-- EXERCISE DATA --
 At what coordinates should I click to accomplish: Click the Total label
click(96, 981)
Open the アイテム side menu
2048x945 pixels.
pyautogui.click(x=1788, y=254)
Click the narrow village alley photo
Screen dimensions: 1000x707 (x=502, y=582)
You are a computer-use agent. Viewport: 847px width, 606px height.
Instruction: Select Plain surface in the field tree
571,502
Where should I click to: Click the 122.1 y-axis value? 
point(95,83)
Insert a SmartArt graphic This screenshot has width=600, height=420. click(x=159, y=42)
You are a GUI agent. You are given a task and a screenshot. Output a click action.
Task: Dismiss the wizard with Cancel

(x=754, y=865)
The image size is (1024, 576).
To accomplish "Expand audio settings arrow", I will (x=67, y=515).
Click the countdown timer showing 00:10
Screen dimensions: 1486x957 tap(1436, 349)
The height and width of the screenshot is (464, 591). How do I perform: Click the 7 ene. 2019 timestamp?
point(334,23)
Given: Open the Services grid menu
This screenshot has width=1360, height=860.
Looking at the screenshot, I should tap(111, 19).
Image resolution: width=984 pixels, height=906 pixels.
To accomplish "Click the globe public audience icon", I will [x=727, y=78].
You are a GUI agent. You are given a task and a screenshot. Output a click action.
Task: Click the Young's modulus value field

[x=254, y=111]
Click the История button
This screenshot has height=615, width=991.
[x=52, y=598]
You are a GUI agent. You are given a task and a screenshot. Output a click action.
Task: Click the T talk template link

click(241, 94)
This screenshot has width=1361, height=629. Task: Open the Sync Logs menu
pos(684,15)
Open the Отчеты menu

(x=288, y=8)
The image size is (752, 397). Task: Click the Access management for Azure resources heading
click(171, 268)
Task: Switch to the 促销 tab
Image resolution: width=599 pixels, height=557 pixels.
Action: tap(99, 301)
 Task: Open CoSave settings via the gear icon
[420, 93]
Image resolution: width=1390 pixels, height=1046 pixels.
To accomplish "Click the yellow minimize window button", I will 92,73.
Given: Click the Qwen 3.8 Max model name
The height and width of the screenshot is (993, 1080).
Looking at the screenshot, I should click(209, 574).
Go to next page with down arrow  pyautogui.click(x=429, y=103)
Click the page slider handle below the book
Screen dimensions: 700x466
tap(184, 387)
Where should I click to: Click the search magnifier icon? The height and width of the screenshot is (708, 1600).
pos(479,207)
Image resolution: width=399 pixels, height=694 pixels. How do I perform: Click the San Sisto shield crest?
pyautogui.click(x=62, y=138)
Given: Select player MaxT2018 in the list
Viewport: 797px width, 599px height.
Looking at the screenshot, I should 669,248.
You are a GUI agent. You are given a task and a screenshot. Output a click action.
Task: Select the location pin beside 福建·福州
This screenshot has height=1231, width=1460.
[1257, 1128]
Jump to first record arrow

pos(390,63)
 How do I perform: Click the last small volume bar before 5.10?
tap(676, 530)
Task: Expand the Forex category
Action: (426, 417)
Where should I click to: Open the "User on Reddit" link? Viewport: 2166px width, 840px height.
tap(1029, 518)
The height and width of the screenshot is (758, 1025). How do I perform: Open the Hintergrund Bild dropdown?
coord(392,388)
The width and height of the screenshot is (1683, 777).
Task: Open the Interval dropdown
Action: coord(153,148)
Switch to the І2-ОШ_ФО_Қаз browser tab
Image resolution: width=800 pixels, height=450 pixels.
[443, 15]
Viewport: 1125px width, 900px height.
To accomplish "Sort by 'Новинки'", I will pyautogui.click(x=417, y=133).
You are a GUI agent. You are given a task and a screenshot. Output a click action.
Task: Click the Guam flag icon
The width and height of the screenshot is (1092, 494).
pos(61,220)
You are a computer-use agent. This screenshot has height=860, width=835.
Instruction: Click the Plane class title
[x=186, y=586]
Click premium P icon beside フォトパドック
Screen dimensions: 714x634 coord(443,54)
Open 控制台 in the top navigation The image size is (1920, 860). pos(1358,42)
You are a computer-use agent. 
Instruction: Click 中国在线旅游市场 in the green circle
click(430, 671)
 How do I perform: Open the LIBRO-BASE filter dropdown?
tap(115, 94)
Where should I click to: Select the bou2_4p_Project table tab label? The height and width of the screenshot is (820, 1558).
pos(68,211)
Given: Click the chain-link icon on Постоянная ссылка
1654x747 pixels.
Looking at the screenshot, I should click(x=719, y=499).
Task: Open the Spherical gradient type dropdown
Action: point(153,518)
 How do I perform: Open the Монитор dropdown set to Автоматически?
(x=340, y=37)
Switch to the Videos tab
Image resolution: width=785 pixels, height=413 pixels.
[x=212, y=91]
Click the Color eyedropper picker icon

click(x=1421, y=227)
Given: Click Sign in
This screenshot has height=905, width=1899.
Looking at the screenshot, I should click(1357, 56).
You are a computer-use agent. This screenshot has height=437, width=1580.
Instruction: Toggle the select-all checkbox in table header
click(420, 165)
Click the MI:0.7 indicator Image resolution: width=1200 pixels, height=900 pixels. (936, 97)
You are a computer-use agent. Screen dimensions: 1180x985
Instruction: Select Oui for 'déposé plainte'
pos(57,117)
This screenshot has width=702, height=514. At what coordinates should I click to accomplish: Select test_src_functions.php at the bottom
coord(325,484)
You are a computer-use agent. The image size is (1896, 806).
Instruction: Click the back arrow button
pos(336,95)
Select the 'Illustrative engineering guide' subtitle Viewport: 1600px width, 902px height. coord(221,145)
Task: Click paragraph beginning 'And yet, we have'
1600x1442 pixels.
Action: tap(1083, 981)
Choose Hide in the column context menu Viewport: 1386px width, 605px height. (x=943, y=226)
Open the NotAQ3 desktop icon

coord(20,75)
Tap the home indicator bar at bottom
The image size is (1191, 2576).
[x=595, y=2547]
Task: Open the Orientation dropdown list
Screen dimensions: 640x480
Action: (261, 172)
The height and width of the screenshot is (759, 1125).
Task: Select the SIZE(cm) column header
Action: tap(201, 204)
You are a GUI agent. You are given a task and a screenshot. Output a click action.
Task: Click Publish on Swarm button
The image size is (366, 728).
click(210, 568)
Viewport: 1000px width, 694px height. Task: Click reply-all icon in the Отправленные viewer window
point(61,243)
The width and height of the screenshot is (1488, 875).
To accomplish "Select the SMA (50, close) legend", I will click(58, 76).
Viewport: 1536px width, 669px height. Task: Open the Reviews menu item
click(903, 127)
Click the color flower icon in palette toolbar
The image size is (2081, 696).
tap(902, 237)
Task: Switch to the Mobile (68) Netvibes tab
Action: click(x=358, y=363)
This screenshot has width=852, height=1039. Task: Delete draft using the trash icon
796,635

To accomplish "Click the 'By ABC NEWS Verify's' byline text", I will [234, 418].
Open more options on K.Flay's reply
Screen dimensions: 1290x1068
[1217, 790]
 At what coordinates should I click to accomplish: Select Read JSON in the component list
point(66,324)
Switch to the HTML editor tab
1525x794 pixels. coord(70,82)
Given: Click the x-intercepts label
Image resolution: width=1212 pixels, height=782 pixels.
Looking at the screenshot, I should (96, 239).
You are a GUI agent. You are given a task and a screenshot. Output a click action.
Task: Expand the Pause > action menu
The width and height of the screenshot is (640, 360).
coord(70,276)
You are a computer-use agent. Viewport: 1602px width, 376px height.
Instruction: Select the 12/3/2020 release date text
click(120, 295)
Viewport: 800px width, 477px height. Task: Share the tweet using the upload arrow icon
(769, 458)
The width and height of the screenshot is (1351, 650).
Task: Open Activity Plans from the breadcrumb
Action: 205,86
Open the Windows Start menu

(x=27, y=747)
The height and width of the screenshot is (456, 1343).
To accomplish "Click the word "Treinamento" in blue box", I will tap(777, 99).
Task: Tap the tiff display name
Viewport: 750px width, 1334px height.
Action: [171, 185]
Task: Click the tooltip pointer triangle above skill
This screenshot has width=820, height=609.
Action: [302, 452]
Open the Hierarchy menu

-- ASSIGNED TASK --
Bring together each line above where the string "computer" turns up.

-- RESPONSE TO THIS EXERCISE --
You are a computer-use agent. Viewport: 847px width, 606px height.
You are a computer-use agent. This screenshot has height=860, width=835.
You are a computer-use agent. 
You are a computer-use agent. This screenshot has height=437, width=1580.
You are a computer-use agent. Screen dimensions: 1180x985
You are a computer-use agent. The image size is (1896, 806).
You are a computer-use agent. Viewport: 1602px width, 376px height.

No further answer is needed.